We had the unexpected honor of sitting in on a game run by Dave Chalker of Critical Hits. Dave did a great job–he has a very laid-back, flexible style, and the game fit perfectly with this approach. We could see enough of the moving parts peeking out through the story, however, that I have no doubt the system would run just as smoothly in the hands of a DM who likes to spend time focusing on the “fiddly bits.”
It’s no secret that the adventure used for the playtest was “The Caves of Chaos.” Dave really spiced it up when one of our characters wanted to do some research in the library of the local keep, before we headed out to the Caves themselves.
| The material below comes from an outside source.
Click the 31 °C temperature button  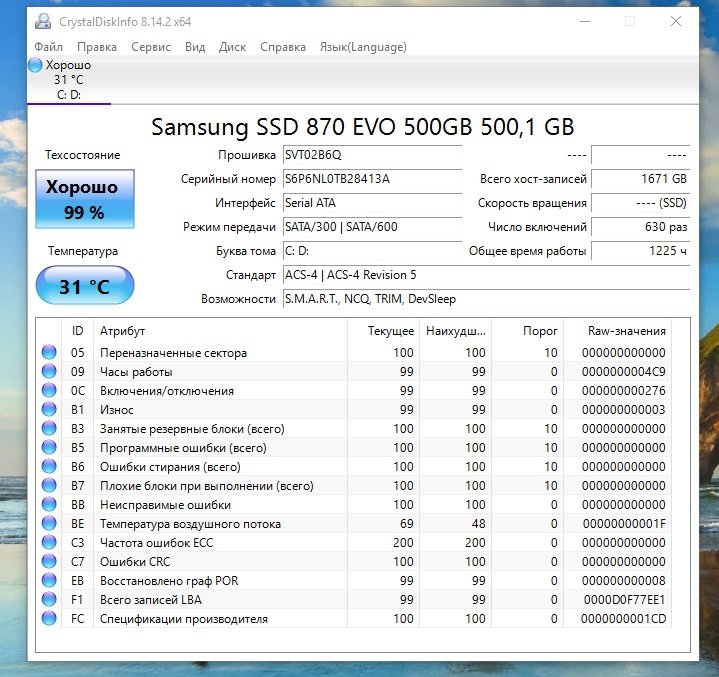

Needing someone to play the librarian, Dave flagged down Mike Mearls–who gave a fantastic impromptu performance as an elderly scholar with a touch of OCD. While lecturing our companion on the history and politics of the various tribes inhabiting the Caves, Mike’s librarian insisted that his listener keep sweeping up the mud she had tracked into the library on her “adventurer boots.”
When we finally arrived at the Caves, we had plenty of opportunity for exploration, roleplaying and combat–the three elements that Mike and Monte Cook highlighted in the “Edition for All Editions” seminar on Thursday. Every character got a chance to shine, and when our group got into trouble, it was due to the time-honored D&D error of over-estimating our capabilities. An after-action review identified key points where we could have made different decisions–which might have caused the scenario to turn out better…
And that, right there, is why I feel the current manifestation of D&D Next nails the feel of classic D&D. My friends and I were on the edge of our seats during the whole adventure. At no point did we feel like “we’ve got this in the bag,” but we didn’t feel like we were in over our heads, either–right up until the point where it all went pear-shaped. And when things did go south, no one felt that it was because the cards were stacked against us (that’s a figure of speech–I am unable to confirm or deny whether actual cards played any role in the playtest.) We could look back and see very clearly where we had gone wrong–and it was us, the players and our characters, not the rules or the DM.
Coming out of the B/X and 1e eras, this is really the essence of D&D for me. A skillful Dungeon Master offers the players a challenging scenario, with the potential for both serious consequences and significant reward. It is up to the players to decide when, where and how they tackle the challenge. If they succeed, it’s on to bigger and better things. If they fail, then they learn from their mistakes and perhaps take another crack at it on a different day. Either way, the fun of the game lies primarily in the story the players and the DM build together–not in whether the players prevail in any given situation.
So was the D&D Next playtest worth a 1200 mile drive? I visited with Joe and Lauren following the event. We all agreed that we got to do everything we set out to do when we decided on this crazy plan. We got a first look at the next version of D&D. We really liked what we saw. We are eagerly anticipating the D&D Next public Beta. And we can’t wait to bring our experiences back to our gaming group.
Unfortunately we are all still under NDA. Diplomacy and Intimidate rolls notwithstanding.